• [Set exercise a]: From the text on Kevin and the tower of coins below, list every parameter in the signature of the helper function, with its type.

• [Text block]:
>>>>

Kevin and the tower of coins

The basic idea is to first sort the given array/list of integers in the increasing order of width and then just find the longest increasing subsequence of coins on the basis of their diameter. 

We are here using a helper function that is recursive in nature and it is used to find the LIS (Longest Increasing Subsequence) of coins on the basis of diameter.

int helper(vector<vector<int>> &arr, int previous, int current)

Where ‘ARR’ is the vector/list of pairs of integers that contain all the given coins (width of the coins of first and diameter on second), ‘PREVIOUS’ is the maximum diameter of the previous coins, and ‘CURRENT’ is the index of the current coin.

There will be two types of recursive calls: first, in which we will consider picking the current coin and second, in which we drop the current coin.

The steps are as follows:

1. In the 'HELPER' function
   • If ‘CURRENT’ becomes equal to the length of 'ARR' return 0;
   • Create two variables ‘PICK’ and ‘DROP’ to store the result of two recursive calls. Initialise both of them by 0.
   • If the current coin has a diameter greater than 'PREVIOUS' then store the result of HELPER(ARR, ARR[CURRENT][1], CURRENT + 1) in ‘PICK’ and increment it by 1.
   • Store the result of HELPER(ARR, PREVIOUS, CURRENT + 1) in ‘DROP’.
   • Return the maximum between ‘PICK’ and 'DROP'.
2. In the given function
   • Sort the vector so that all the coins become arranged in the increasing order of their width.
   • Return the result of HELPER(ARR, INT_MIN, 0).

The basic idea of this approach is to compute the LIS(Longest Increasing Subsequence) for the starting ‘i’ coins and by using this result compute LIS for the starting ‘i’ + 1 coins.

Reference: https://cpalgorithms.com/sequences/longest_increasing_subsequence.html

The steps are as follows:

1. Sort the vector so that all the coins become arranged in the increasing order of their width.
2. Create a vector ‘LIS’ to store LISs and for the first index set LIS 1 because the first coin in the ‘ARR’ will always have LIS as 1.

<<<<

• [Set exercise b]: In the entries, rewrite the part that opens with the line containing "Open the hamburger" and closes with the line containing "Looking at the screenshot, I should tap(249, 934).". Replace "Where should I click to" with "Where do I click to" and keep everything else as it is.

• [Extracted entries]:
>>>>

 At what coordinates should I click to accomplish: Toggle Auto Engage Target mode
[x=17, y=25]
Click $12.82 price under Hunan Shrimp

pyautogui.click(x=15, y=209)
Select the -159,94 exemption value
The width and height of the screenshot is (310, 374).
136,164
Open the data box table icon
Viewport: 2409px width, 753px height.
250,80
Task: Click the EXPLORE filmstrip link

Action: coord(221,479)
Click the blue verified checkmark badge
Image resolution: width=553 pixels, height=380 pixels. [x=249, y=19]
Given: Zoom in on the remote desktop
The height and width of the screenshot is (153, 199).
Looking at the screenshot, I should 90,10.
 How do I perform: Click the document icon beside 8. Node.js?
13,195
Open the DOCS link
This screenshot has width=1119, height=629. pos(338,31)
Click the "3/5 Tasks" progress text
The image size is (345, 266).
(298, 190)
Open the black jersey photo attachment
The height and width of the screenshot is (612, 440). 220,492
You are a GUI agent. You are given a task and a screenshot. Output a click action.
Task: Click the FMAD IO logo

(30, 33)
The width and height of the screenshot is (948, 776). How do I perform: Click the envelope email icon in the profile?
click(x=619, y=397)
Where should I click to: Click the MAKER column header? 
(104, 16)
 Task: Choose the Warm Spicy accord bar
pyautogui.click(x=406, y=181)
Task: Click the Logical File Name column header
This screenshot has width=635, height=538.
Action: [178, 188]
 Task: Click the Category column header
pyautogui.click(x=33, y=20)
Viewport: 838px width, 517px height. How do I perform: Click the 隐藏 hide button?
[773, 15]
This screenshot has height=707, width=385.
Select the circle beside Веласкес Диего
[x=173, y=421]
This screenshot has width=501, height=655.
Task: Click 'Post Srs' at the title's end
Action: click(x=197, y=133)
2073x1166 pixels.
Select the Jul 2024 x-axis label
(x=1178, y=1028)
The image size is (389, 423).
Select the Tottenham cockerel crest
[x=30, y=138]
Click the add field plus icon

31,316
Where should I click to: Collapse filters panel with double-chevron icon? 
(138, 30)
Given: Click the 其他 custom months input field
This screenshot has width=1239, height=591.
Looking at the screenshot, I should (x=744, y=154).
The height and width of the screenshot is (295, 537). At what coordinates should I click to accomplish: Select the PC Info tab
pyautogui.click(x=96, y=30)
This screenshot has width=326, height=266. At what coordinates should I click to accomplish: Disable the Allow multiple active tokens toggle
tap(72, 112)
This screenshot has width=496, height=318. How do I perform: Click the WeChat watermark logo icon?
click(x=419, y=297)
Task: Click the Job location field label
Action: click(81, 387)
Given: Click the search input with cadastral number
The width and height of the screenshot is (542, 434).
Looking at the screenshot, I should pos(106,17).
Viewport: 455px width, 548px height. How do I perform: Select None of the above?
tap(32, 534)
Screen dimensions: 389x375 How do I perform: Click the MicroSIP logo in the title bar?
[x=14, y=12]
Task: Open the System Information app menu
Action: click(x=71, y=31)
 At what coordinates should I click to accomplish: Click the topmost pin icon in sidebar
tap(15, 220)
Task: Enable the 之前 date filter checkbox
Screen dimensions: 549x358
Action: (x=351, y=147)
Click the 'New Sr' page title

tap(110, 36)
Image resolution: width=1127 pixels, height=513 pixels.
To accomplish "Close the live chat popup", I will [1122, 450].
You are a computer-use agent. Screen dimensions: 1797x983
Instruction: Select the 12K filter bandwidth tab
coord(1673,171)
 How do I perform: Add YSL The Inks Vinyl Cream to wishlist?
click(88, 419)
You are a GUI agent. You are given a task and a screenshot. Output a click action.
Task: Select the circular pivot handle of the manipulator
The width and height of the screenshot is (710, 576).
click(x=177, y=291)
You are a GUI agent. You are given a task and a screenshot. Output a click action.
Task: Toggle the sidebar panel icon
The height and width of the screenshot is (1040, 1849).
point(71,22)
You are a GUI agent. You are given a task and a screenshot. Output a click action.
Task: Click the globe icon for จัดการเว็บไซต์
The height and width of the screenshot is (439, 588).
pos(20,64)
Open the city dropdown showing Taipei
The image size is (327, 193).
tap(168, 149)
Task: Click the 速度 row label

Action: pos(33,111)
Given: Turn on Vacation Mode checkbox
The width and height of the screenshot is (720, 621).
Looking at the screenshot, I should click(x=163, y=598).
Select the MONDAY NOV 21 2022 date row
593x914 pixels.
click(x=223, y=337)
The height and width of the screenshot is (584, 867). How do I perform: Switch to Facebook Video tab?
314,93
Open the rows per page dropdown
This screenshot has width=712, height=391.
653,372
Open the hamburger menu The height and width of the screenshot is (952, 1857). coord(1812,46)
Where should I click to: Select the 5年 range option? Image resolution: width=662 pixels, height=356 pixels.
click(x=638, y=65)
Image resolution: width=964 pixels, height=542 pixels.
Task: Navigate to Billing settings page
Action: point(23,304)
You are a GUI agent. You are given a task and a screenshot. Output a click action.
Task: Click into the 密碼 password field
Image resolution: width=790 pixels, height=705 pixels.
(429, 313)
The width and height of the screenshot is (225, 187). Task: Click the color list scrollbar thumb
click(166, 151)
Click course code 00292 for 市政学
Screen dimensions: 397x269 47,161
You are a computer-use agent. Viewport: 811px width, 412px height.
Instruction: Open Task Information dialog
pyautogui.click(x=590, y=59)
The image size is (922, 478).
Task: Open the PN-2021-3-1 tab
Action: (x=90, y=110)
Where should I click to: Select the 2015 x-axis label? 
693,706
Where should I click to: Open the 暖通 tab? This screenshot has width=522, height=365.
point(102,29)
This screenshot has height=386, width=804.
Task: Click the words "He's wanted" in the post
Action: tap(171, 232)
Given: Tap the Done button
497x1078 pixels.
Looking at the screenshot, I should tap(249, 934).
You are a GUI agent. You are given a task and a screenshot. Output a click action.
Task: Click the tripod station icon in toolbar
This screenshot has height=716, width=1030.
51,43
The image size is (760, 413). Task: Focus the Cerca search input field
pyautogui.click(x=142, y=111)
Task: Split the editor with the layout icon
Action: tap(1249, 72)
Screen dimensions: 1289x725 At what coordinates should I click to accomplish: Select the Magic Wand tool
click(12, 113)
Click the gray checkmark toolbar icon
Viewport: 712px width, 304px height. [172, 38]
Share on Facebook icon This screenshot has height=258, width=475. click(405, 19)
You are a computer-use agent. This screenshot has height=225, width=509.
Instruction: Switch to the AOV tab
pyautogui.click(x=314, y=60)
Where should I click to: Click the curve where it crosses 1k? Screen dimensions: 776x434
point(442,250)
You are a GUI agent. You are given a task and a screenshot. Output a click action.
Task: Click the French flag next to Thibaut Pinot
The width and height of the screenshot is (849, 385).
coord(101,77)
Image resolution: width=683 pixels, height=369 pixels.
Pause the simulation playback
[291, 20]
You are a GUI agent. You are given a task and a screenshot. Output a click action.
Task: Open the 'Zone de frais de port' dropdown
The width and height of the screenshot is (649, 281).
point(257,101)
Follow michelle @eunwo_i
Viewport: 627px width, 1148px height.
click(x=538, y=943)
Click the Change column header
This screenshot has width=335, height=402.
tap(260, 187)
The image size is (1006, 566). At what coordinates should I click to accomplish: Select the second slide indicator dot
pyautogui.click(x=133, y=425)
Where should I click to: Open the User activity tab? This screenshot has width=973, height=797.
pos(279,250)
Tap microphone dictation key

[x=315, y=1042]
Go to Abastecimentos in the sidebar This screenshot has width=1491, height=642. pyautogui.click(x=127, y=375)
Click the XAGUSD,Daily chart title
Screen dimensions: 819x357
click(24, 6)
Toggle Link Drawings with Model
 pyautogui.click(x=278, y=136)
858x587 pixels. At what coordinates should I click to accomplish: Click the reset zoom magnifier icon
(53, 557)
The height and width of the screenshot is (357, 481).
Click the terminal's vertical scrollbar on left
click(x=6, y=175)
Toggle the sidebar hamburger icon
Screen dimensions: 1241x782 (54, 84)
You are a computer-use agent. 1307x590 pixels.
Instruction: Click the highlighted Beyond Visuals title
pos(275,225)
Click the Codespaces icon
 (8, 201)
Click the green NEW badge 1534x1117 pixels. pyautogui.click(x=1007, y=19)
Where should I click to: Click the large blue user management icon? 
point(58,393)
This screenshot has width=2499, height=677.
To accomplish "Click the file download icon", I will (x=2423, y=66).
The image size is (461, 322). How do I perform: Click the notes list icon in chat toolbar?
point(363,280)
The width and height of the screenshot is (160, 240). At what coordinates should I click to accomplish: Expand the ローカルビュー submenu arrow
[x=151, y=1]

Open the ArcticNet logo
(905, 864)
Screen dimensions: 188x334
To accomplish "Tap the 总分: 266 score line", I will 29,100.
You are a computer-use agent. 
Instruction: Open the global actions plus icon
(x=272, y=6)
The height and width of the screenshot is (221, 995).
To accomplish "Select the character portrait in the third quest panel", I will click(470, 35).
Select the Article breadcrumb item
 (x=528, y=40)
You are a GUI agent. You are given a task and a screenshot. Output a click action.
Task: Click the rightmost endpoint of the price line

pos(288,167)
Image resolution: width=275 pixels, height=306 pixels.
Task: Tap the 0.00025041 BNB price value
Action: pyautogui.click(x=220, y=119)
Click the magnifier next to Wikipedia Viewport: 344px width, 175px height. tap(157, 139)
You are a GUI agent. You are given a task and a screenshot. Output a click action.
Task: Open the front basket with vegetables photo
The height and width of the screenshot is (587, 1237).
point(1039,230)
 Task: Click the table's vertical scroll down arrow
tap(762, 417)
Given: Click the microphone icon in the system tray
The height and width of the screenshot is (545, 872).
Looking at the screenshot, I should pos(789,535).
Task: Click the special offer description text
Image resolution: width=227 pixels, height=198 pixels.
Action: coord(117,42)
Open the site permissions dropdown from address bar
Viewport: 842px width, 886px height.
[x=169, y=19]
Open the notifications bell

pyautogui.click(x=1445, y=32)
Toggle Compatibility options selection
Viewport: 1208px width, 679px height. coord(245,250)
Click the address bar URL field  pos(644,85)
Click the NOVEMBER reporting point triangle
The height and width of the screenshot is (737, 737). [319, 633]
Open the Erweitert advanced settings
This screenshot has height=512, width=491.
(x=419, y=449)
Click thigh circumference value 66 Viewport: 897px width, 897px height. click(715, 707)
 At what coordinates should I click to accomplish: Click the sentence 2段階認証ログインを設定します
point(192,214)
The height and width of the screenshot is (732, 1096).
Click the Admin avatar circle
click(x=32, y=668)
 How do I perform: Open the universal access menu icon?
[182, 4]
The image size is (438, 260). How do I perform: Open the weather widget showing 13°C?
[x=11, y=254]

<<<<

• [Reply a]:
- arr: vector<vector<int>> & (passed by reference)
- previous: int
- current: int

• [Reply b]:
Open the hamburger menu The height and width of the screenshot is (952, 1857). coord(1812,46)
Where do I click to: Select the 5年 range option? Image resolution: width=662 pixels, height=356 pixels.
click(x=638, y=65)
Image resolution: width=964 pixels, height=542 pixels.
Task: Navigate to Billing settings page
Action: point(23,304)
You are a GUI agent. You are given a task and a screenshot. Output a click action.
Task: Click into the 密碼 password field
Image resolution: width=790 pixels, height=705 pixels.
(429, 313)
The width and height of the screenshot is (225, 187). Task: Click the color list scrollbar thumb
click(166, 151)
Click course code 00292 for 市政学
Screen dimensions: 397x269 47,161
You are a computer-use agent. Viewport: 811px width, 412px height.
Instruction: Open Task Information dialog
pyautogui.click(x=590, y=59)
The image size is (922, 478).
Task: Open the PN-2021-3-1 tab
Action: (x=90, y=110)
Where do I click to: Select the 2015 x-axis label? 
693,706
Where do I click to: Open the 暖通 tab? This screenshot has width=522, height=365.
point(102,29)
This screenshot has height=386, width=804.
Task: Click the words "He's wanted" in the post
Action: tap(171, 232)
Given: Tap the Done button
497x1078 pixels.
Looking at the screenshot, I should tap(249, 934).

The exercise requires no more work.